Aglio di San Giovanni accanto a iperico e rosmarino, a lume di candela

A San Giovanni, l’aglio cambia mestiere

Da nemico delle streghe a moneta della fortuna: la Fira di Ai e una superstizione che, decifrata, aveva ragione

C’è una notte, ogni anno, in cui l’aglio smette di essere l’imputato e diventa il testimone della difesa.

Cade intorno al solstizio, e a San Giovanni in Persiceto le hanno persino dato un nome in dialetto: la Fira di Ai, la fiera dell’aglio. Per un fine settimana il centro storico si riempie di banchi, e fin qui nulla di strano — è una sagra, ci sono i tortellini e la birra come ovunque. Quello che è strano, se ci si pensa, è il movente. La gente non viene a mangiare l’aglio. Viene a comprarlo. A portarselo a casa. A tenerlo.

Perché qui l’aglio non è un ingrediente. È un amuleto.

La tradizione è stratificata come una buona testa al forno, a strati che si tengono insieme. Sul piano religioso si celebra la natività di San Giovanni Battista, il 24 giugno.
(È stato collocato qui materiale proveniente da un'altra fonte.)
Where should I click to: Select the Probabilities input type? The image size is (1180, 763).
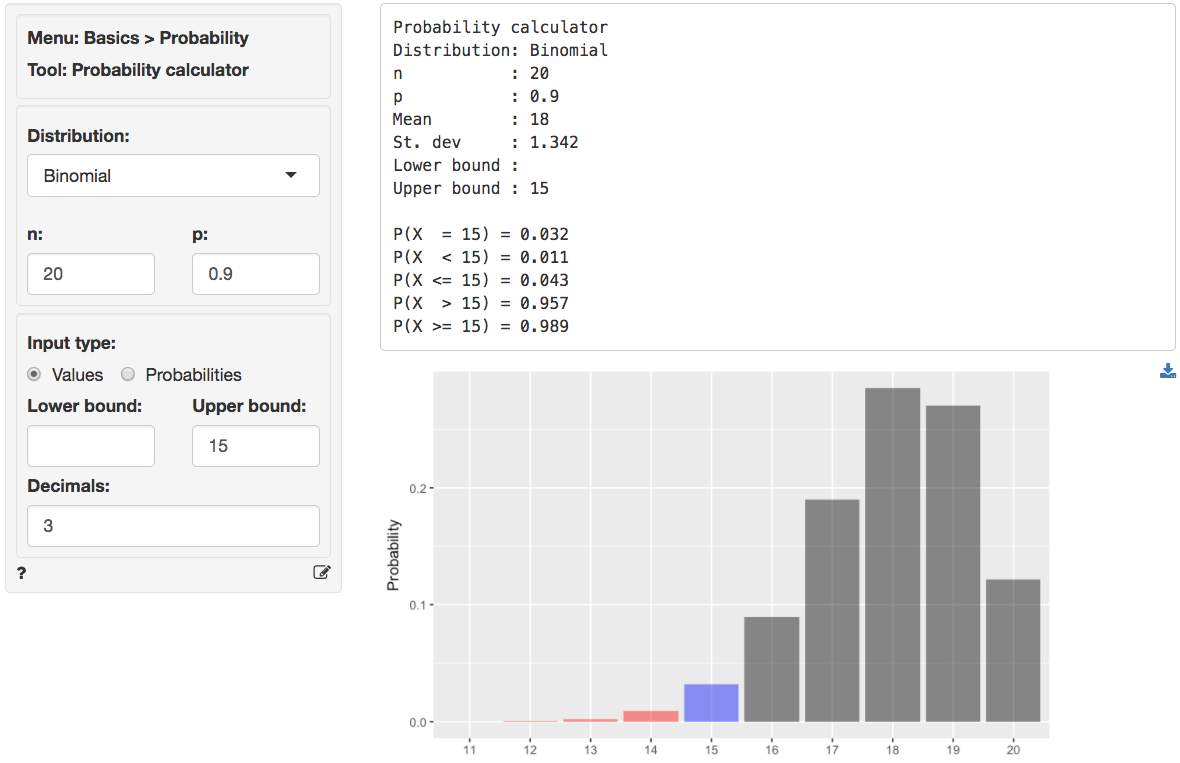click(x=128, y=375)
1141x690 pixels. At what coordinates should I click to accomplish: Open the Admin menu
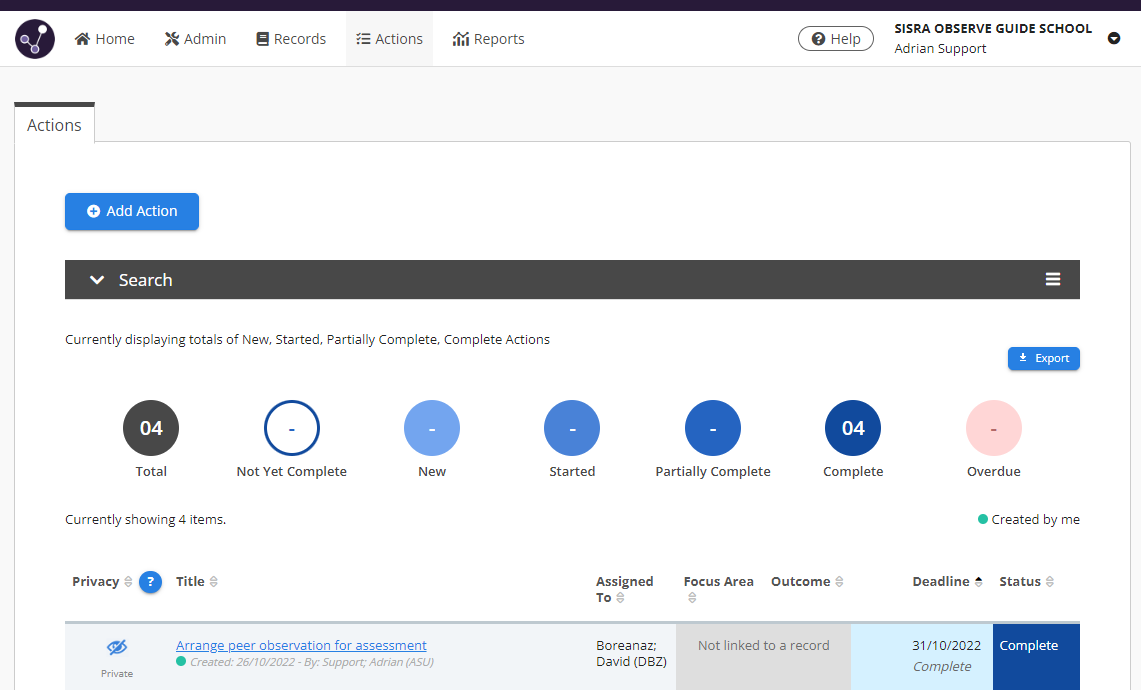click(195, 38)
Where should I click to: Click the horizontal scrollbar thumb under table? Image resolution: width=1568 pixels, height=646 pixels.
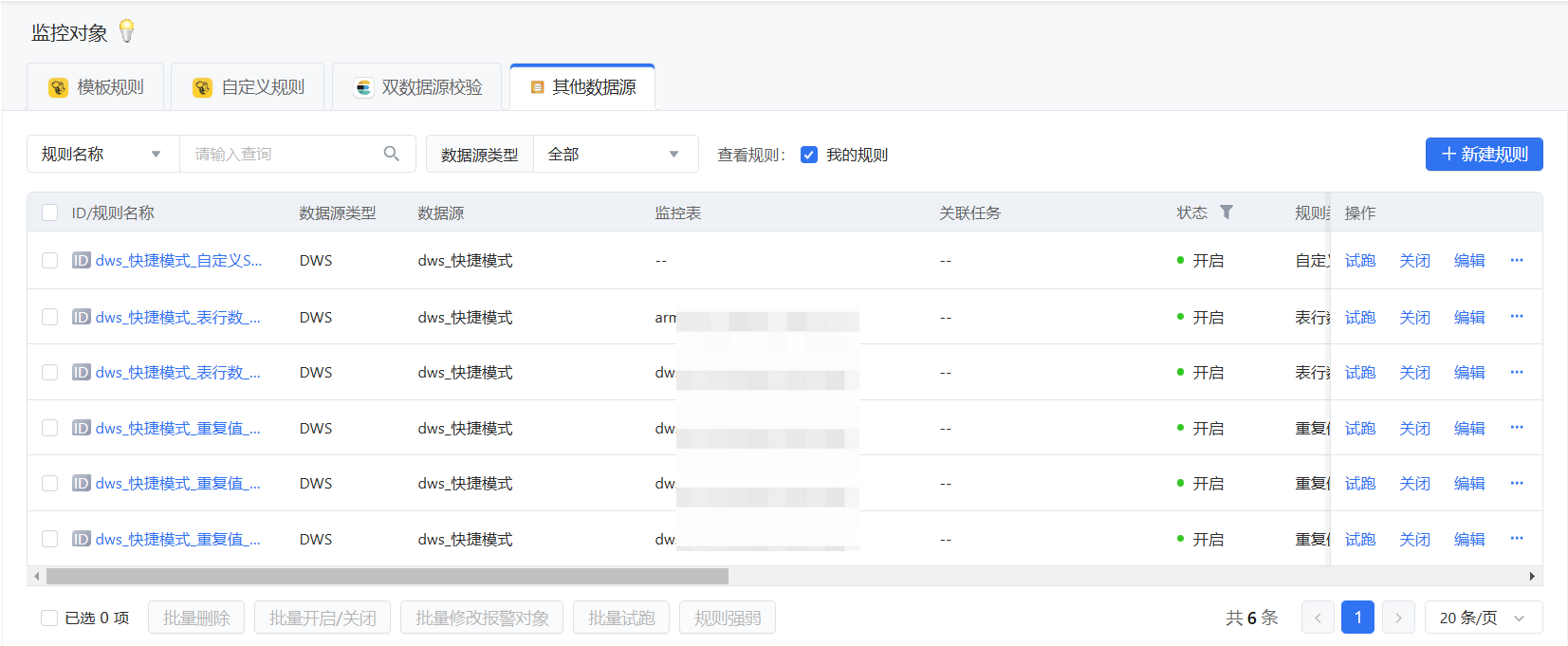pos(387,576)
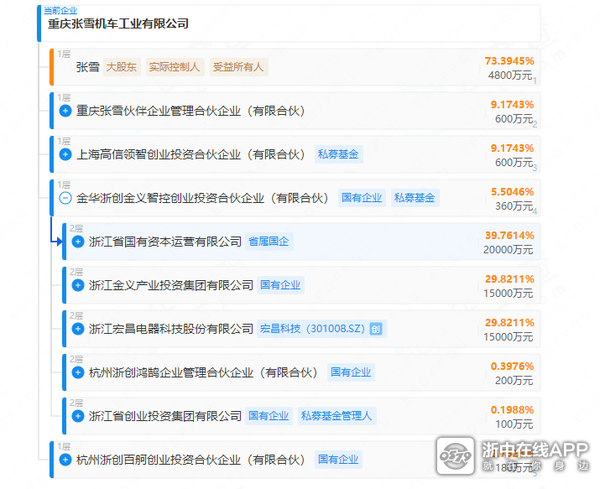
Task: Expand the 重庆张雪伙伴企业管理合伙企业 node
Action: click(66, 111)
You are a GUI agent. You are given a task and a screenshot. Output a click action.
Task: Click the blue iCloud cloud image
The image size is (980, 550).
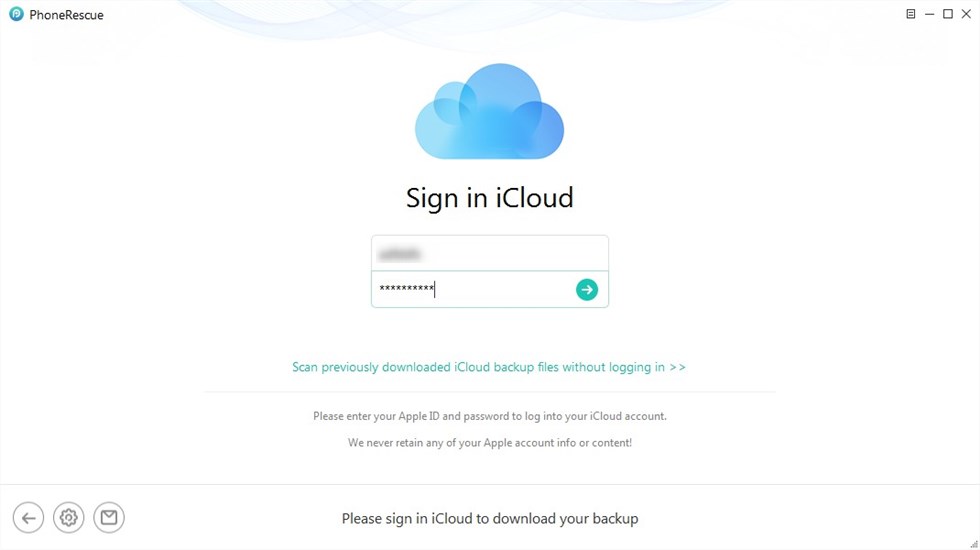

Sul piano agricolo siamo al solstizio, il giorno più lungo, quello in cui la terra dà il massimo. E sotto, a tenere insieme i due, c’è lo strato che mi interessa davvero: quello magico. Nella notte di San Giovanni si raccoglie l’aglio insieme alle erbe officinali — e lo si raccoglie come protezione contro le streghe. C’è chi, sempre quella notte, va a raccogliere le noci a piedi scalzi per fare il nocino migliore. E c’è la regola d’oro, quella che la nonna ti recita a memoria: comprane almeno una testa il giorno di San Giovanni, e avrai soldi per tutto l’anno.

Fermiamoci su questo punto, perché è il rovesciamento perfetto.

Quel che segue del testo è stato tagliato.